The other yawning gap between him and Nigel was their clothes. Nigel had at least three winter suits and three summer ones and many ties. Tom knew it was absurd to care, but he couldn’t help it, and as his cheap work suit grew shiny on the seat and his two ties increasingly worn, he became acutely self-conscious about the whole thing and asked Isobel for money for clothes when she enquired what he would like for Christmas. Isobel realised what the problem was, having risen in the social firmament herself, and duly provided the wherewithal for several ties and a pair of new shoes, offering to take him shopping for a new suit when it was his birthday.

In the office, Tom was rather lonely, despite loving the work; he missed the camaraderie of school, the genuine sense of friendship and shared endeavour that had constituted life there. He did see some of his old friends at the weekends, but they too were divided. The cleverest had gone to university – one to the unimaginable heights of Oxford – and others into their father’s businesses, some to do quite menial jobs or to work on farms.

But Tom had very little money to spend; apart from taking Angela to the cinema, he could only manage occasional nights at the King’s Head in West Hilton with his mates. And his father kept him busy at the weekends, demanding rather than requesting his assistance with the endless tasks in the house and garden; it was his way of reminding Tom where he belonged, and maintaining his own dignity against the fact that his eldest son was marking out a path so different from his own.

Mary was inordinately proud of him and never stopped talking about how well he was doing; but Jack’s primary emotion on the subject seemed closer to distaste. Tom found this, as he said to Angela, hurtful. Angela, surprisingly sensitive over such matters, kissed him and told him Jack was probably just jealous, which Tom conceded. But he would still have greatly preferred his father to speak as proudly of him as he did of his brothers, Colin and Arthur, who were both apprenticed to local builders.





Chapter 3


1938


‘Michael’s asked if he can bring someone called Edward Welles down this weekend.’ Lady Southcott smiled at Diana across the breakfast table. ‘He’s a new friend from the medical school at Barts. I don’t know anything more about him, except that we are to call him Ned and his father’s a famous surgeon. But I’m sure he’s very nice – Michael’s friends always are.’

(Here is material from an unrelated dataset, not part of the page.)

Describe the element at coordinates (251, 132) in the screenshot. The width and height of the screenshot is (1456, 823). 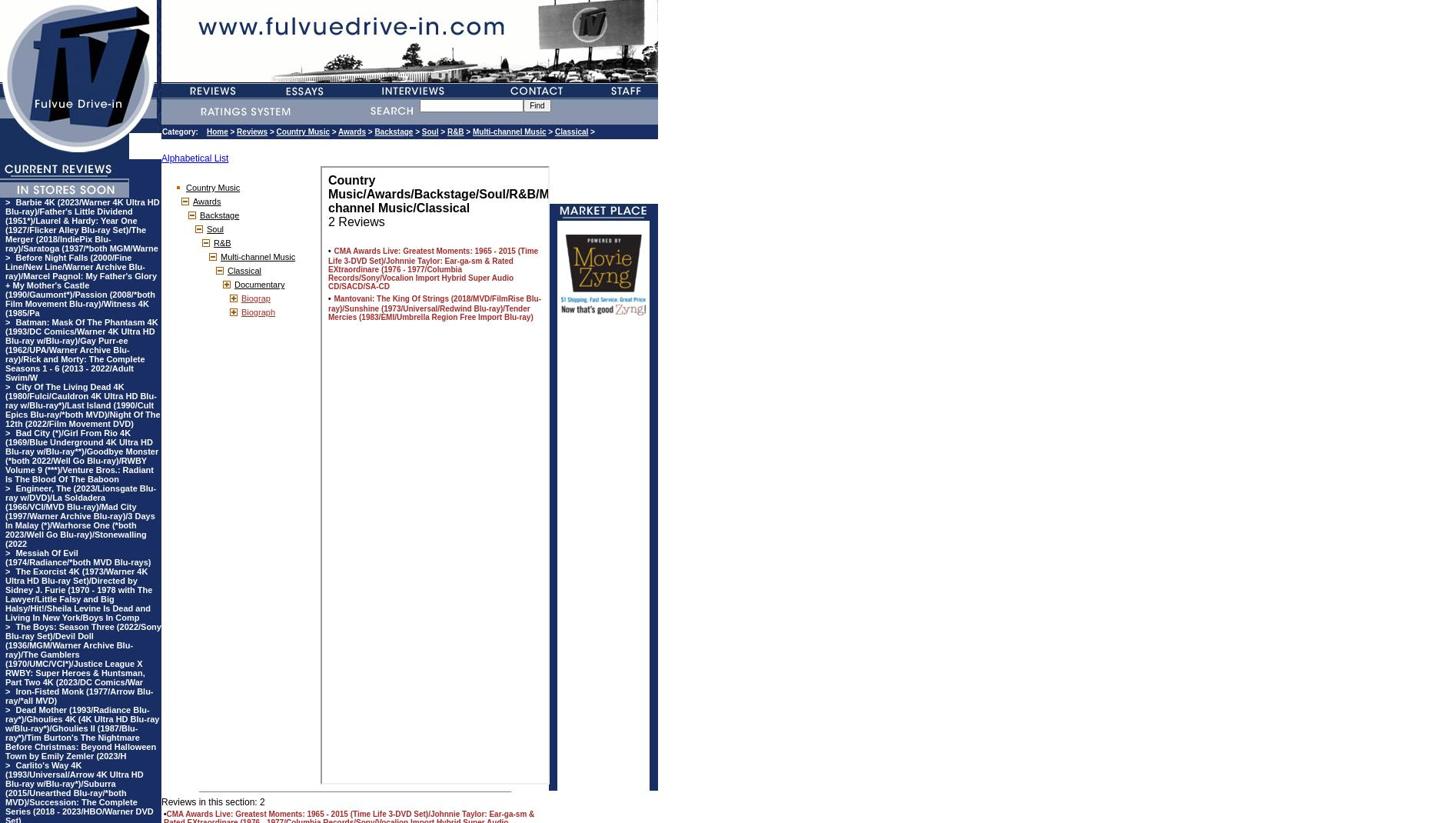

This was a bit of a sweeping statement, Diana thought, and quite untrue. Some of them were ghastly, loud, blustering and over-confident, but anything would be better than the stultifying boredom of another weekend alone with her parents.

Michael had finished his three years at Oxford and gained an Upper Second in his first MB; he was now at St Bartholomew’s Hospital in London to do his clinical training. He loved it and was extremely happy.